Nothing should be left out: output all of the entries exactly.
⟨
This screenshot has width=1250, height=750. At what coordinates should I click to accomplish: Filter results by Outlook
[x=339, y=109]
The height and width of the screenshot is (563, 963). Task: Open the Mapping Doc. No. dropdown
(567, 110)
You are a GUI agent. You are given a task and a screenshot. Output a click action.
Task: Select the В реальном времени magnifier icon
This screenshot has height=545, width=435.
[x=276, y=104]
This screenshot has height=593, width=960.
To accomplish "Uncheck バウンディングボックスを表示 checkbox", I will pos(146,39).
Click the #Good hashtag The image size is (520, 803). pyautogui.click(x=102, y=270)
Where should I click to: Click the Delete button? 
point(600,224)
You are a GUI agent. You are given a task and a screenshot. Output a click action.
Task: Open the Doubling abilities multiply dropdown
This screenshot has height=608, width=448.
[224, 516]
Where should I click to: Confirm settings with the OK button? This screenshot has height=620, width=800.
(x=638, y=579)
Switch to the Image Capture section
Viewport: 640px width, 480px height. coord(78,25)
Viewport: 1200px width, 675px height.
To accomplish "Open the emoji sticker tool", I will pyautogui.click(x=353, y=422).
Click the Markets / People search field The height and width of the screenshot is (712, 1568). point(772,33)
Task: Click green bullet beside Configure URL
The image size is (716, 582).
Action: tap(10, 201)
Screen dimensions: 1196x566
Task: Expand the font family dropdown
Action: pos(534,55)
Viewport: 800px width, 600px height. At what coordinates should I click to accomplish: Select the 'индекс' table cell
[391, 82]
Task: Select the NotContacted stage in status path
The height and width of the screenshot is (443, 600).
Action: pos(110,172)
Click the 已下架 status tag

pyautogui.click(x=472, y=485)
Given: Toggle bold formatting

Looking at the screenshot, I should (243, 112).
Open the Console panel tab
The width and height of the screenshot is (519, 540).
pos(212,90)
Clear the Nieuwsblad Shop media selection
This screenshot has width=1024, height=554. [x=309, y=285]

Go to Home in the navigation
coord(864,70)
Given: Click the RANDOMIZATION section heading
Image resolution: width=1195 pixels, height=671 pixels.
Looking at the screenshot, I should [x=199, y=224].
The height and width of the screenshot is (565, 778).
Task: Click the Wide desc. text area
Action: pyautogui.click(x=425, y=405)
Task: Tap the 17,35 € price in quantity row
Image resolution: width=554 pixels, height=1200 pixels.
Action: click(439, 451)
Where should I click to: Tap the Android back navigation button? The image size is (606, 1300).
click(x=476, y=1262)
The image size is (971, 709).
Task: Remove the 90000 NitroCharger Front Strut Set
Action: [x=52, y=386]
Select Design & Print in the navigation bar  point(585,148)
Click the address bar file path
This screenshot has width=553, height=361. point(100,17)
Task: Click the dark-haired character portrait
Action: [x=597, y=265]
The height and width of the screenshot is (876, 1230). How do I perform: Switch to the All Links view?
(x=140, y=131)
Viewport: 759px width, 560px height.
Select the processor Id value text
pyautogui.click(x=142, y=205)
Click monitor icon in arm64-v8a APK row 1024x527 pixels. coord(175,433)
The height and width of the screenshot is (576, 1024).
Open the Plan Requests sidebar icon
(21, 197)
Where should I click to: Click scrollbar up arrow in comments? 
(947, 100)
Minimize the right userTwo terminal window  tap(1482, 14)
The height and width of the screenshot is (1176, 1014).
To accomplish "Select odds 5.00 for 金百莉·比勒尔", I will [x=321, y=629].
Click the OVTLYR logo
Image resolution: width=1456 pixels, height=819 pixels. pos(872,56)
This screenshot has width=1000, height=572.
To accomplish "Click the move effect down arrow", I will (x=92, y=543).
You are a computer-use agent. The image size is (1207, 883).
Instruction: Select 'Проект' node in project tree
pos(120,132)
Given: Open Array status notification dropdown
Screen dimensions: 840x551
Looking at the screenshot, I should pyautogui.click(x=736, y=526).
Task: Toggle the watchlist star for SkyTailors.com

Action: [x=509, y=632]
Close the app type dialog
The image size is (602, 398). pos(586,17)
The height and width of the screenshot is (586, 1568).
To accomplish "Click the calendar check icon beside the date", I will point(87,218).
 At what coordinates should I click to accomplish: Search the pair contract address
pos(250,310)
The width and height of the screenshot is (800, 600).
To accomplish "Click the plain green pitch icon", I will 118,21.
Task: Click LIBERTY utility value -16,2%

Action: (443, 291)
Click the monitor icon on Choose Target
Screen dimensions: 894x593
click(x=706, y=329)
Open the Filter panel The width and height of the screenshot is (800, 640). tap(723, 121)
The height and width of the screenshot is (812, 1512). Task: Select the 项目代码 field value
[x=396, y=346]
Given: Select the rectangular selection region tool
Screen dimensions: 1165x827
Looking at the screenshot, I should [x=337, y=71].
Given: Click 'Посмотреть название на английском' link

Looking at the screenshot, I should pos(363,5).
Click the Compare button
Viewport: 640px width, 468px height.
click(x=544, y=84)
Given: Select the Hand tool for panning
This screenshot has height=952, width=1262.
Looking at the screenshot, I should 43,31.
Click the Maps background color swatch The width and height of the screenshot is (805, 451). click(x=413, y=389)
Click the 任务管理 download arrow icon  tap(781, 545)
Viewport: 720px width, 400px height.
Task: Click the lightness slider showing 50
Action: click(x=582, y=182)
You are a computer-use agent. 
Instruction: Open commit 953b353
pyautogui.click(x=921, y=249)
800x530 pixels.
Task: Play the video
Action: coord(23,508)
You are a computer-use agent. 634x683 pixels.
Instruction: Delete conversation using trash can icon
⟩
#### Final answer
This screenshot has width=1250, height=750. At what coordinates should I click to accomplish: Filter results by Outlook
[x=339, y=109]
The height and width of the screenshot is (563, 963). Task: Open the Mapping Doc. No. dropdown
(567, 110)
You are a GUI agent. You are given a task and a screenshot. Output a click action.
Task: Select the В реальном времени magnifier icon
This screenshot has height=545, width=435.
[x=276, y=104]
This screenshot has height=593, width=960.
To accomplish "Uncheck バウンディングボックスを表示 checkbox", I will pos(146,39).
Click the #Good hashtag The image size is (520, 803). pyautogui.click(x=102, y=270)
Where should I click to: Click the Delete button? 
point(600,224)
You are a GUI agent. You are given a task and a screenshot. Output a click action.
Task: Open the Doubling abilities multiply dropdown
This screenshot has height=608, width=448.
[224, 516]
Where should I click to: Confirm settings with the OK button? This screenshot has height=620, width=800.
(x=638, y=579)
Switch to the Image Capture section
Viewport: 640px width, 480px height. coord(78,25)
Viewport: 1200px width, 675px height.
To accomplish "Open the emoji sticker tool", I will pyautogui.click(x=353, y=422).
Click the Markets / People search field The height and width of the screenshot is (712, 1568). point(772,33)
Task: Click green bullet beside Configure URL
The image size is (716, 582).
Action: tap(10, 201)
Screen dimensions: 1196x566
Task: Expand the font family dropdown
Action: pos(534,55)
Viewport: 800px width, 600px height. At what coordinates should I click to accomplish: Select the 'индекс' table cell
[391, 82]
Task: Select the NotContacted stage in status path
The height and width of the screenshot is (443, 600).
Action: pos(110,172)
Click the 已下架 status tag

pyautogui.click(x=472, y=485)
Given: Toggle bold formatting

Looking at the screenshot, I should (243, 112).
Open the Console panel tab
The width and height of the screenshot is (519, 540).
pos(212,90)
Clear the Nieuwsblad Shop media selection
This screenshot has width=1024, height=554. [x=309, y=285]

Go to Home in the navigation
coord(864,70)
Given: Click the RANDOMIZATION section heading
Image resolution: width=1195 pixels, height=671 pixels.
Looking at the screenshot, I should [x=199, y=224].
The height and width of the screenshot is (565, 778).
Task: Click the Wide desc. text area
Action: pyautogui.click(x=425, y=405)
Task: Tap the 17,35 € price in quantity row
Image resolution: width=554 pixels, height=1200 pixels.
Action: click(439, 451)
Where should I click to: Tap the Android back navigation button? The image size is (606, 1300).
click(x=476, y=1262)
The image size is (971, 709).
Task: Remove the 90000 NitroCharger Front Strut Set
Action: [x=52, y=386]
Select Design & Print in the navigation bar  point(585,148)
Click the address bar file path
This screenshot has width=553, height=361. point(100,17)
Task: Click the dark-haired character portrait
Action: [x=597, y=265]
The height and width of the screenshot is (876, 1230). How do I perform: Switch to the All Links view?
(x=140, y=131)
Viewport: 759px width, 560px height.
Select the processor Id value text
pyautogui.click(x=142, y=205)
Click monitor icon in arm64-v8a APK row 1024x527 pixels. coord(175,433)
The height and width of the screenshot is (576, 1024).
Open the Plan Requests sidebar icon
(21, 197)
Where should I click to: Click scrollbar up arrow in comments? 
(947, 100)
Minimize the right userTwo terminal window  tap(1482, 14)
The height and width of the screenshot is (1176, 1014).
To accomplish "Select odds 5.00 for 金百莉·比勒尔", I will [x=321, y=629].
Click the OVTLYR logo
Image resolution: width=1456 pixels, height=819 pixels. pos(872,56)
This screenshot has width=1000, height=572.
To accomplish "Click the move effect down arrow", I will (x=92, y=543).
You are a computer-use agent. The image size is (1207, 883).
Instruction: Select 'Проект' node in project tree
pos(120,132)
Given: Open Array status notification dropdown
Screen dimensions: 840x551
Looking at the screenshot, I should pyautogui.click(x=736, y=526).
Task: Toggle the watchlist star for SkyTailors.com

Action: [x=509, y=632]
Close the app type dialog
The image size is (602, 398). pos(586,17)
The height and width of the screenshot is (586, 1568).
To accomplish "Click the calendar check icon beside the date", I will point(87,218).
 At what coordinates should I click to accomplish: Search the pair contract address
pos(250,310)
The width and height of the screenshot is (800, 600).
To accomplish "Click the plain green pitch icon", I will 118,21.
Task: Click LIBERTY utility value -16,2%

Action: (443, 291)
Click the monitor icon on Choose Target
Screen dimensions: 894x593
click(x=706, y=329)
Open the Filter panel The width and height of the screenshot is (800, 640). tap(723, 121)
The height and width of the screenshot is (812, 1512). Task: Select the 项目代码 field value
[x=396, y=346]
Given: Select the rectangular selection region tool
Screen dimensions: 1165x827
Looking at the screenshot, I should [x=337, y=71].
Given: Click 'Посмотреть название на английском' link

Looking at the screenshot, I should pos(363,5).
Click the Compare button
Viewport: 640px width, 468px height.
click(x=544, y=84)
Given: Select the Hand tool for panning
This screenshot has height=952, width=1262.
Looking at the screenshot, I should 43,31.
Click the Maps background color swatch The width and height of the screenshot is (805, 451). click(x=413, y=389)
Click the 任务管理 download arrow icon  tap(781, 545)
Viewport: 720px width, 400px height.
Task: Click the lightness slider showing 50
Action: click(x=582, y=182)
You are a computer-use agent. 
Instruction: Open commit 953b353
pyautogui.click(x=921, y=249)
800x530 pixels.
Task: Play the video
Action: coord(23,508)
You are a computer-use agent. 634x683 pixels.
Instruction: Delete conversation using trash can icon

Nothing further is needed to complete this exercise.